The AI should do the same while reading a fiction book. For example, if the text describes how people choose a car for themselves, what criteria they considered, what they paid attention to, then the AI should remember not the individual conclusions of a person, but precisely the sequence of actions taken when choosing a car. So, if a person starts talking to AI about cars, then the AI must remember what it heard about cars before and what conclusions it drew from that. Thus, the AI will build an automaton or a network inside itself, through which it can continue the dialogue and ask questions. Also, if a person wants to buy a car, then the AI will be able to rebuild the automaton in such a way that during the communication with a human at each stage, the AI will look for the best cars according to the description; coloured Petri nets can be used for this.

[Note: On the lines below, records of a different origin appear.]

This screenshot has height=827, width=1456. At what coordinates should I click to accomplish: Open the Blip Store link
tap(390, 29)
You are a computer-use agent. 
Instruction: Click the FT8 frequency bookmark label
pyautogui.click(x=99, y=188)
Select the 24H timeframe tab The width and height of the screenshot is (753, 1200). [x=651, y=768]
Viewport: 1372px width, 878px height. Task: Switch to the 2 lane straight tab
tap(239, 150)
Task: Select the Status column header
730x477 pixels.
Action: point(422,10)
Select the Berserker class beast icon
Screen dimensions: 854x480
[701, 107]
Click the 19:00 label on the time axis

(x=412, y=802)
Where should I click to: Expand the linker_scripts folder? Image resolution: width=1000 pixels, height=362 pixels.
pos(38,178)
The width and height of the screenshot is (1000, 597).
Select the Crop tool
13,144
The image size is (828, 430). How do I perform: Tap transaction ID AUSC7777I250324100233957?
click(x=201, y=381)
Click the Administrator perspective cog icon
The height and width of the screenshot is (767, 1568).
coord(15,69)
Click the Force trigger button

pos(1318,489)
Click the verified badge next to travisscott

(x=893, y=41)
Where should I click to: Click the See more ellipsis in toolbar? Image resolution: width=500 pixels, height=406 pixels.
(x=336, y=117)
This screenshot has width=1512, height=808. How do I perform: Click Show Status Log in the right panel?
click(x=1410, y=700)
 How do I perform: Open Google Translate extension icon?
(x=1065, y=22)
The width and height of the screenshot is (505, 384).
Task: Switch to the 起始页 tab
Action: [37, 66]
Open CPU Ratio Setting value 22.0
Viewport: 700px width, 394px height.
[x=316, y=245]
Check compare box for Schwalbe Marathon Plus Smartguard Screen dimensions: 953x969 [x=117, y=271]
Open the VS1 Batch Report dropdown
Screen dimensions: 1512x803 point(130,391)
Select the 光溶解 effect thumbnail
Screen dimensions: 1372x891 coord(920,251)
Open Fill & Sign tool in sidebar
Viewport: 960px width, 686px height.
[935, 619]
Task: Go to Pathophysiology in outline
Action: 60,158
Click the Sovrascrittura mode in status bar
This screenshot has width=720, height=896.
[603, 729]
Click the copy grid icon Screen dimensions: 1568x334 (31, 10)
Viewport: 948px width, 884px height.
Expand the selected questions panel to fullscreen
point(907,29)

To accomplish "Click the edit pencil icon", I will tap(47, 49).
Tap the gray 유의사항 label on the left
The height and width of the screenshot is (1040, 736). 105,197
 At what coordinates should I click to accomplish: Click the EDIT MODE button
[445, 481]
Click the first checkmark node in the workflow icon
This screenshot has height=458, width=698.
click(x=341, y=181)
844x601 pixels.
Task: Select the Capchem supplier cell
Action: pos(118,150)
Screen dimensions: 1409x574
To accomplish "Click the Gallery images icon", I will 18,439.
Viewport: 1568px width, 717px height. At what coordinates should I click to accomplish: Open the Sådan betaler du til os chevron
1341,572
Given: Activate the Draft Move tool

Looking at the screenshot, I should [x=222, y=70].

The problem with building such an AI approach to understanding the world around leads to the fact that it is necessary to have powerful methods of language processing that will allow the AI to learn new data in the process of communicating with a human or while reading books. For example, it is possible to use neural networks that will be trained on marked-up corpus of texts so that the AI, after training, can itself look in the text for patterns according to which automata will be built in the future. However, this approach is complicated by the fact that compiling a dataset will take a lot of human resources, since the training sample must have a complex structure and a huge volume for each area of knowledge; and the training sample must be translated into several languages, which makes it impossible to train such a neural network. Another option would be to train a neural network to translate text from a linguistic representation into abstract data representations, which can then be processed by a second neural network. But such an AI construction model is not flexible, since each language needs its own neural network and a constantly growing data sample for learning.
The only correct option is to create an approach to AI that would combine the ease of learning new knowledge, independence from language (the ability to apply knowledge gained in one language to all other languages), as well as the ability to build logical judgments from the knowledge gained without human involvement and without special deep learning. This approach will be able to provide the ability of AI to create multiple-choice dialogues from previously accumulated experience, as well as build flexible systems with the ability to build a personal assistant as the AI that will receive from a person only the information that a person will personally share.